▶ [PROMPT] After locating "Task: Open Save reliability history link", return its line and all lines that follow through the end of the listing below, exactly; leave out pictures.
= = = =
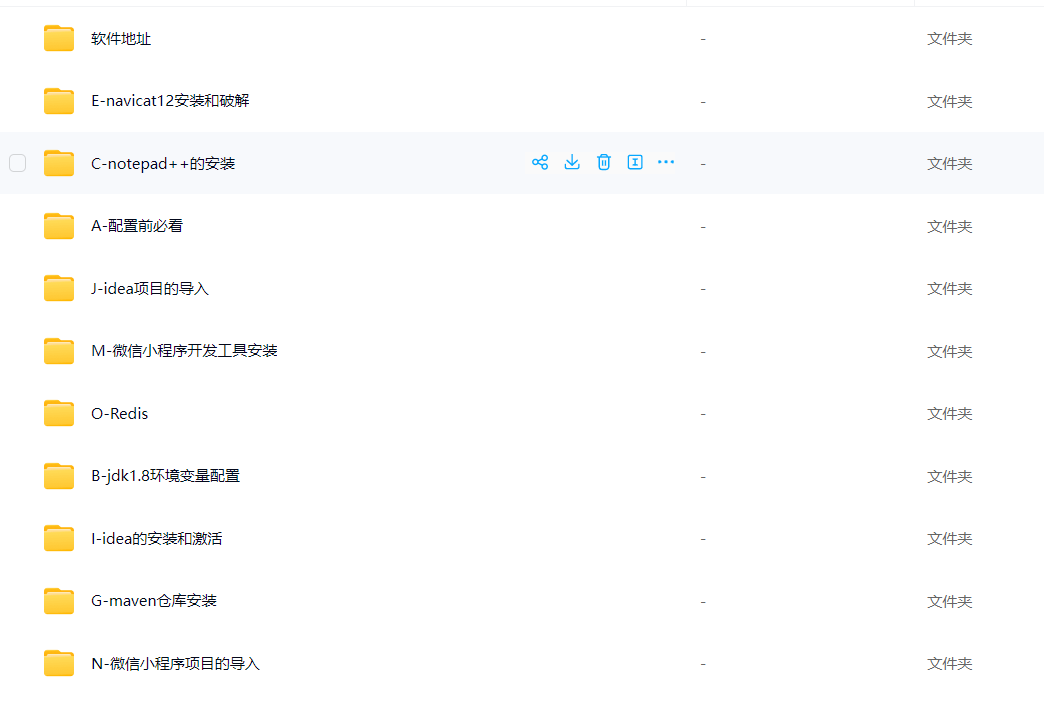The height and width of the screenshot is (705, 1044).
Task: Delete the C-notepad++的安装 folder
Action: 604,162
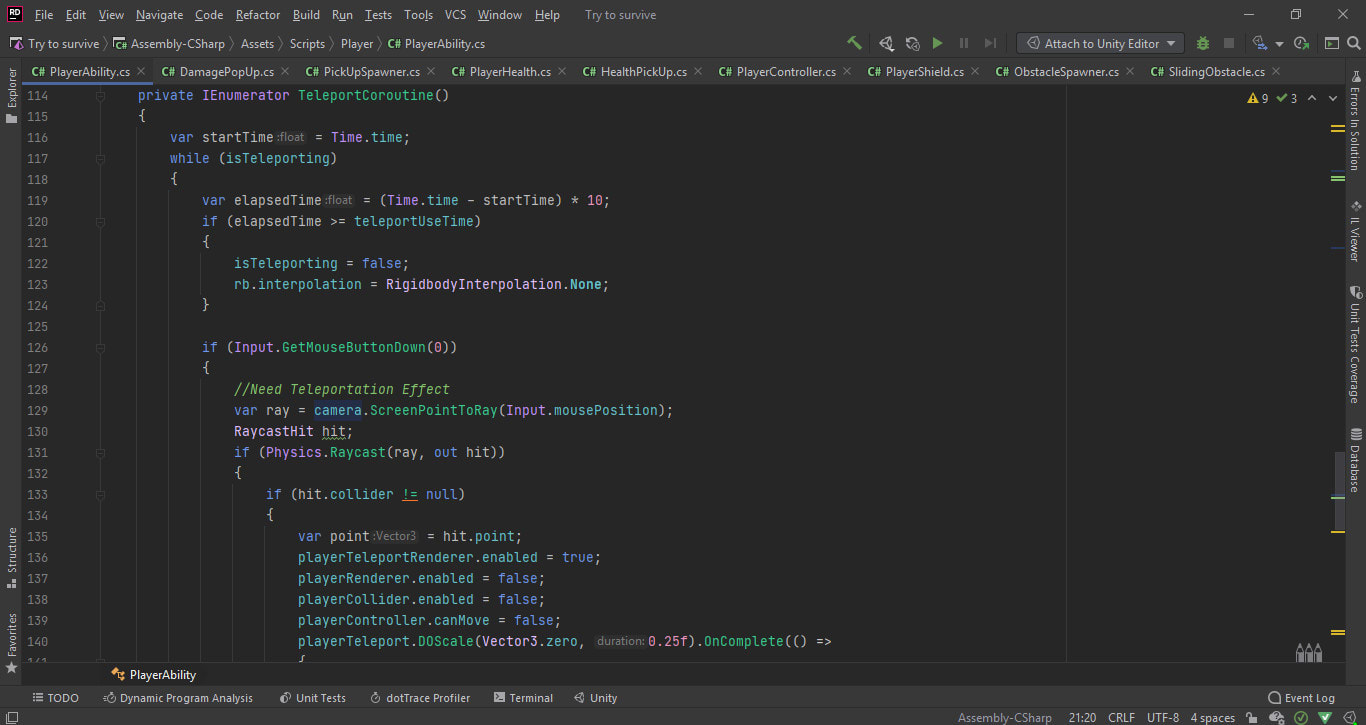1366x725 pixels.
Task: Click the green Debug bug icon
Action: coord(1202,43)
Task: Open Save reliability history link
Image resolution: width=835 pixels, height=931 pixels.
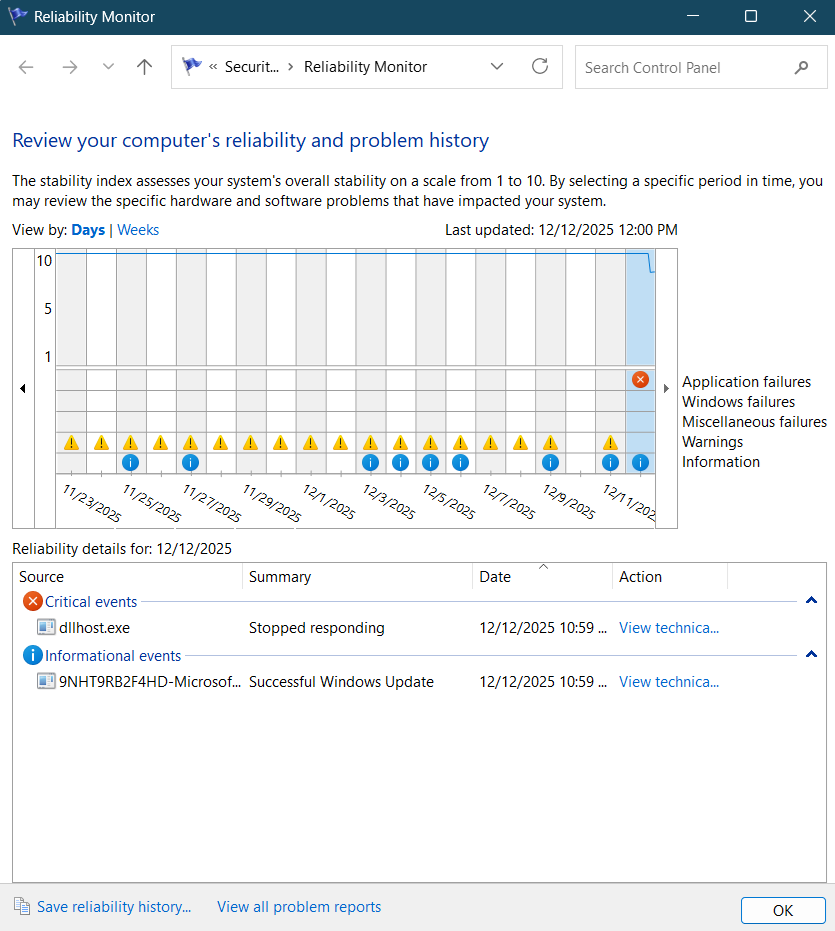Action: 113,907
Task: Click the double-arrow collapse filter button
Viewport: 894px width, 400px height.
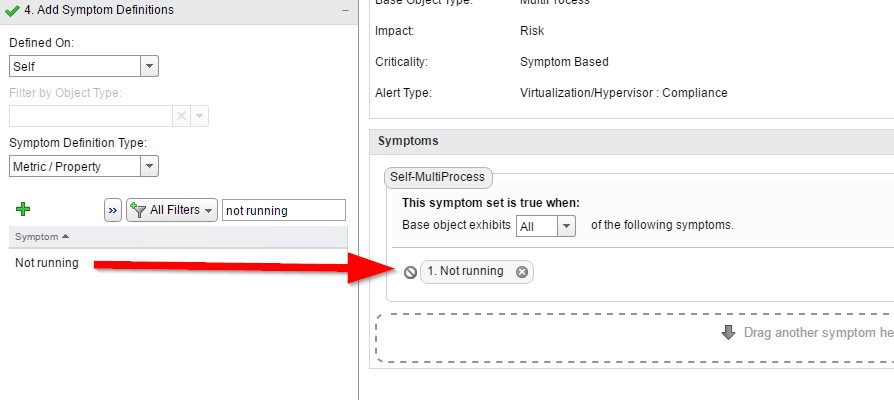Action: pyautogui.click(x=113, y=210)
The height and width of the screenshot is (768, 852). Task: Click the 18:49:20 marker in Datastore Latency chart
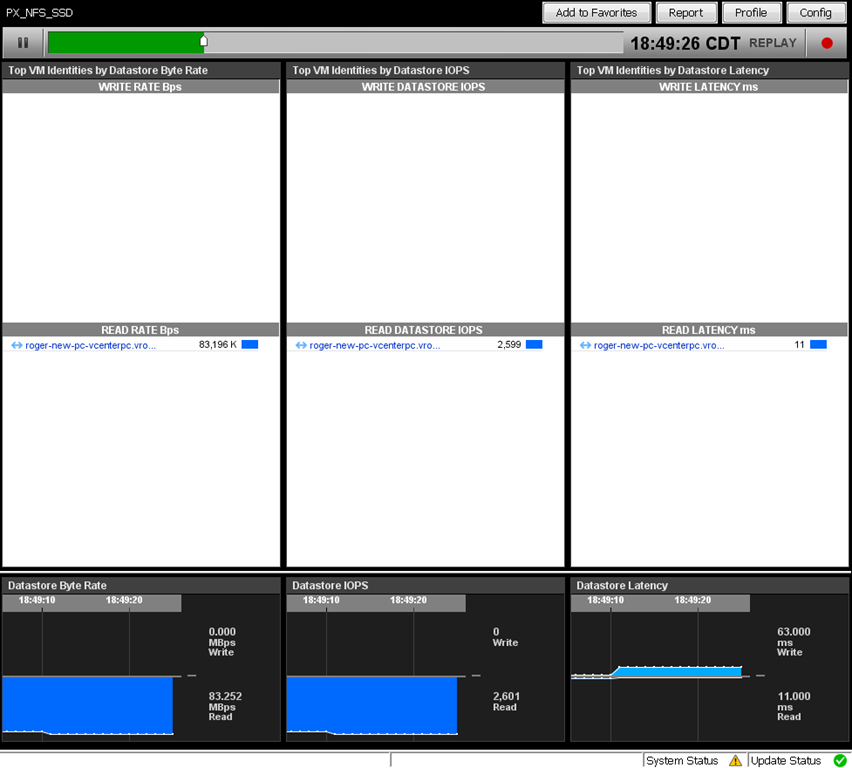click(x=692, y=600)
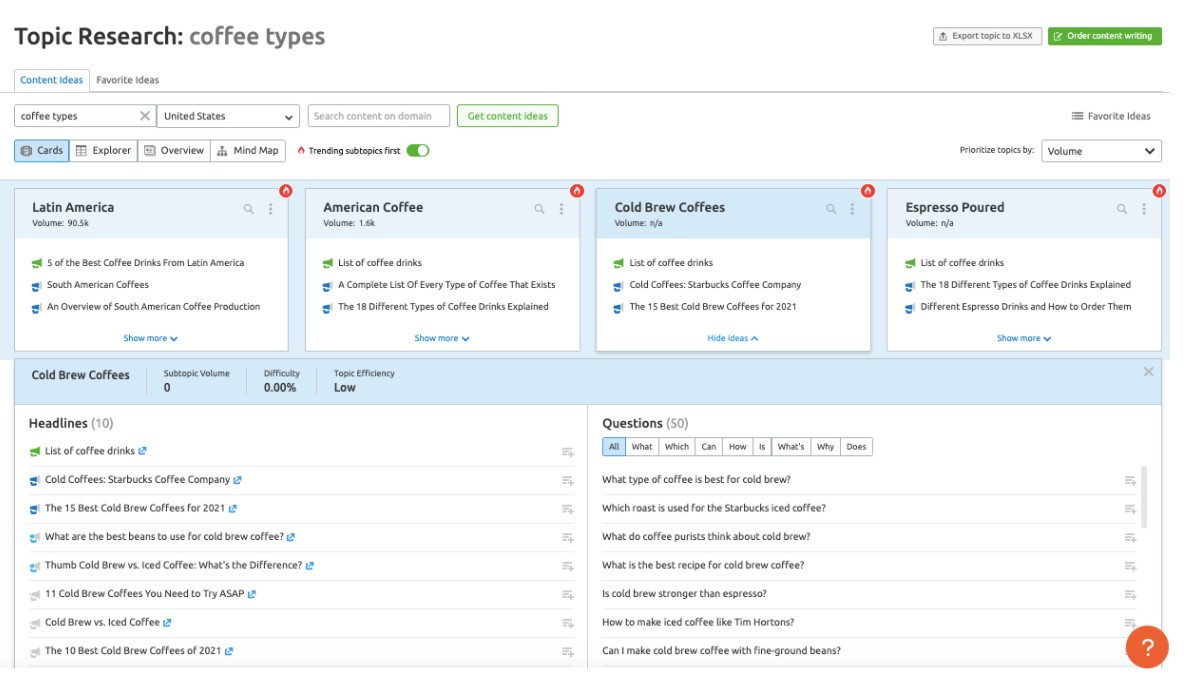Click Get content ideas button
This screenshot has height=692, width=1187.
coord(507,116)
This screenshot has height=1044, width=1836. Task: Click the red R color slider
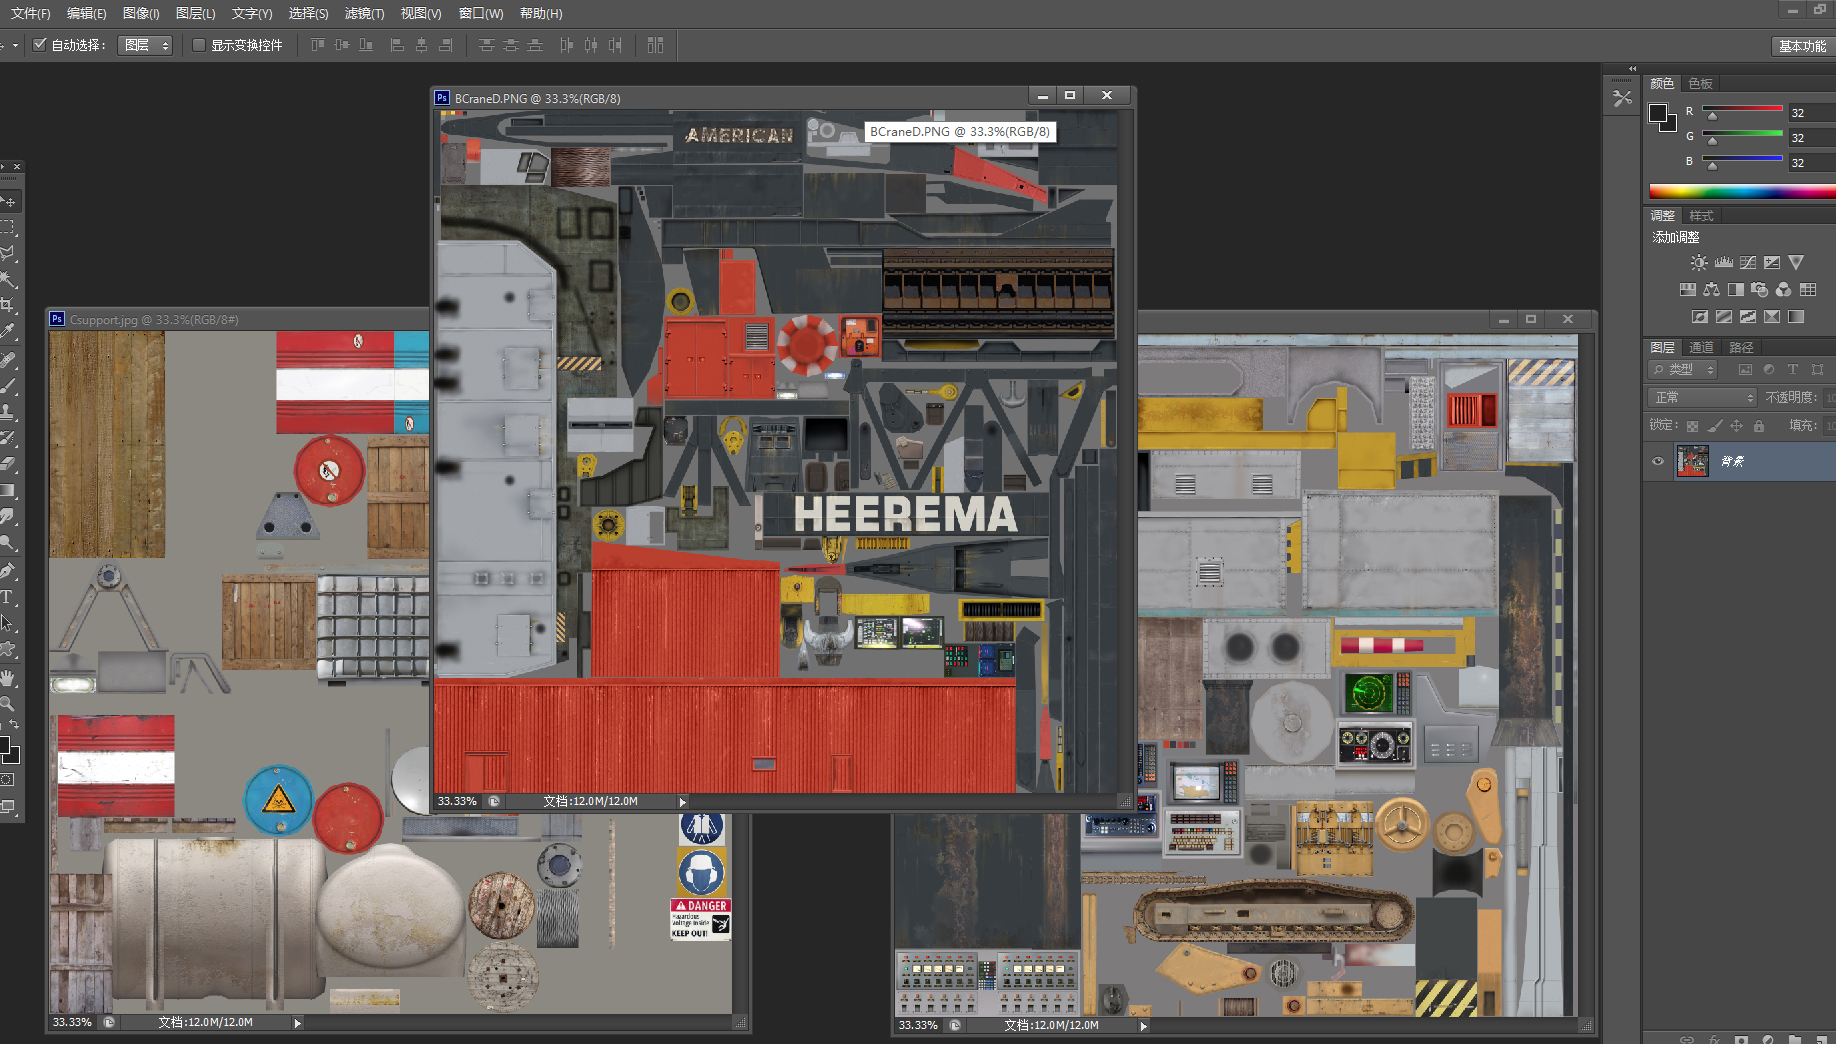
= = = =
▶ [RESPONSE TO THE TASK]
Task: Open Save reliability history link
Image resolution: width=835 pixels, height=931 pixels.
Action: 113,907
Task: Click the double-arrow collapse filter button
Viewport: 894px width, 400px height.
Action: pyautogui.click(x=113, y=210)
The height and width of the screenshot is (768, 852). Task: Click the 18:49:20 marker in Datastore Latency chart
click(x=692, y=600)
Click Get content ideas button
This screenshot has height=692, width=1187.
coord(507,116)
This screenshot has height=1044, width=1836. Task: Click the red R color slider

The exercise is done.